In males, there was a steady increase in the incidences of the three most common malignancies, which peaked at the 70–75 age group, then a decline afterwards. In females, the incidence of squamous cell carcinoma continued to rise beyond the 70–75 age group. This is possibly attributable to the accumulation of genetic mutations with aging and infections with a higher cumulative exposure to ultraviolet light as well as reduced repair and a higher apoptosis capacity.23,24 We postulate that the decline in the overall incidence of malignancies in older age groups may reflect a decreased interest in seeking medical attention in these groups (e.g., due to lack of interest in improving one’s body figure). This may in turn explain the lower survival probabilities among the very old, especially among male patients.25
Previous studies have reported an association between higher rates of squamous cell carcinomas and the male gender.26,17 These results were comparable to those of our study in males up to the age of 75. Beyond the age of 75, females had the higher ASRs. In the Irish study, higher ASRs of basal cell carcinoma were reported among males. Conversely, ASRs were higher among females in this study.

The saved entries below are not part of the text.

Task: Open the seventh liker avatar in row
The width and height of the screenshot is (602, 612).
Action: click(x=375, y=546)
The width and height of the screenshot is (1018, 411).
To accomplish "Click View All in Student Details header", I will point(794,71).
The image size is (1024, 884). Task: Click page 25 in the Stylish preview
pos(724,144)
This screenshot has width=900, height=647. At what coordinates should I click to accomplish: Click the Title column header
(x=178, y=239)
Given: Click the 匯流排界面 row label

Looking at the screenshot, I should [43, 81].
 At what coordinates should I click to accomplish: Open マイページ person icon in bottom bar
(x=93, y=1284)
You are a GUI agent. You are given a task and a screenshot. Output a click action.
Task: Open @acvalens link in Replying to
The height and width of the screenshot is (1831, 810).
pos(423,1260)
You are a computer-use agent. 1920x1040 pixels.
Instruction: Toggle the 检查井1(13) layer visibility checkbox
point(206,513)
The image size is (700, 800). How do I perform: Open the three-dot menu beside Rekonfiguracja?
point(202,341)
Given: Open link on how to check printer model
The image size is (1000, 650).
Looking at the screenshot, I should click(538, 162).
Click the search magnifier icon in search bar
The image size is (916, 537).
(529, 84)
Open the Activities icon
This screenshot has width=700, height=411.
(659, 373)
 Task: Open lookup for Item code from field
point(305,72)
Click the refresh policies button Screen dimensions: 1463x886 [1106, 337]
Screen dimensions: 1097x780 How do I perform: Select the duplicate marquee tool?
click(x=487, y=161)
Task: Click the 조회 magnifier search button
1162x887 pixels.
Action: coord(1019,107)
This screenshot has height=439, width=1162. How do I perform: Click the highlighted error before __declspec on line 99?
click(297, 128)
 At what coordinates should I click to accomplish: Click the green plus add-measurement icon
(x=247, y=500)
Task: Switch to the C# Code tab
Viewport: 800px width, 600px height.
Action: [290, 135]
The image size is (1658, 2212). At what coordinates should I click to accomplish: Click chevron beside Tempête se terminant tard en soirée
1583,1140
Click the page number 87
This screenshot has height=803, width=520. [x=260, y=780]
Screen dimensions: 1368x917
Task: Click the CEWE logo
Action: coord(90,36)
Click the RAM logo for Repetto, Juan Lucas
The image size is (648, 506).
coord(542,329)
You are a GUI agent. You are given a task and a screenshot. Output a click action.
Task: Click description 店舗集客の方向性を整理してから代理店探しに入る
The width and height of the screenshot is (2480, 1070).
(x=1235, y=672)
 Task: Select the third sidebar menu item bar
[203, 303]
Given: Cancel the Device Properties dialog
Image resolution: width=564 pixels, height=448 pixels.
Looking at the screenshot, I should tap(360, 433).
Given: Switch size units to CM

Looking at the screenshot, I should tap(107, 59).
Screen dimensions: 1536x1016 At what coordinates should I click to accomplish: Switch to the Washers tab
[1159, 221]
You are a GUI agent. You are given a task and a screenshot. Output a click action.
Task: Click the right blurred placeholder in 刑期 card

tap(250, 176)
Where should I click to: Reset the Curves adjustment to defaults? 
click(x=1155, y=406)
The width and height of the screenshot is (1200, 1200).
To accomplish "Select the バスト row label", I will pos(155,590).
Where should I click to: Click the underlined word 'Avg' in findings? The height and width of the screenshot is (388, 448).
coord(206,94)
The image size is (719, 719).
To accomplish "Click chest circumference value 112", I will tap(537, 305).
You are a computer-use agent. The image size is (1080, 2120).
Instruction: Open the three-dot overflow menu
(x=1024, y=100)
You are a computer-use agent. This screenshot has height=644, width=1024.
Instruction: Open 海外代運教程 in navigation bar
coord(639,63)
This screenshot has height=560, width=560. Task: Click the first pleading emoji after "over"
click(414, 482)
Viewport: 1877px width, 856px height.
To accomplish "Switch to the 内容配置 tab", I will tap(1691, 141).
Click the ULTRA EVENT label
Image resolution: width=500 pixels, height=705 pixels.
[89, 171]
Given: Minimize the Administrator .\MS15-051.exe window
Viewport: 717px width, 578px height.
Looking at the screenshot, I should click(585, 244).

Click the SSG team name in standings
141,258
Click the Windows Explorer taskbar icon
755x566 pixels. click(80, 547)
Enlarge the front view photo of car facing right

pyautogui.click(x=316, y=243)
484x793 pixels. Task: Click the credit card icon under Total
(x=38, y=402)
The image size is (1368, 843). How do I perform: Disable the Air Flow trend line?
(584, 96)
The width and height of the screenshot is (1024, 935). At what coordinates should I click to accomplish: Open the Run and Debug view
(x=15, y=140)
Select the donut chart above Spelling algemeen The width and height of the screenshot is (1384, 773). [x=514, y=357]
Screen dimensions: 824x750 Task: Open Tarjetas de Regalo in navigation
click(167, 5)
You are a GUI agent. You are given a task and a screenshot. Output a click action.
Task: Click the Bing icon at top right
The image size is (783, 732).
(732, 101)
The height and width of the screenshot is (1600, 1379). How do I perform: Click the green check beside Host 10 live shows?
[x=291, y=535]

Previous studies reported rising incidences of basal cell carcinoma and melanoma of the skin over long periods.1,27–29 As the data collected for the purposes of this study cover only a relatively short period, no conclusions about long term trend could be drawn. Earlier studies of eyelid malignant tumors reported non-significant trend of rising incidences.17,30 Further studies with more extended observation periods are needed in order to better understand the significance of this trend.
Survival rates in malignant tumors of the eyelid have rarely been reported. As with this work, Jung et al. reported a near 100% survival of patients with BCC.20 The cancer-specific survival of skin tumors is high and has been continuously rising over the years.31–33 Higher mortality rates have been reported for sebaceous gland carcinoma34 and melanoma.35
Although a considerable effort was made in data collection, quality control, and analysis, there might be some limitations to our study. The study’s retrospective registry-based design renders it prone to the bias of incomplete data. A known similar example is found in the Surveillance, Epidemiology, and End-Results (SEER) program, where the data on treatment may not reflect the latest status of patients. However, in SEER, roughly one-third of the US population is included, whereas our study comprises the whole of Germany.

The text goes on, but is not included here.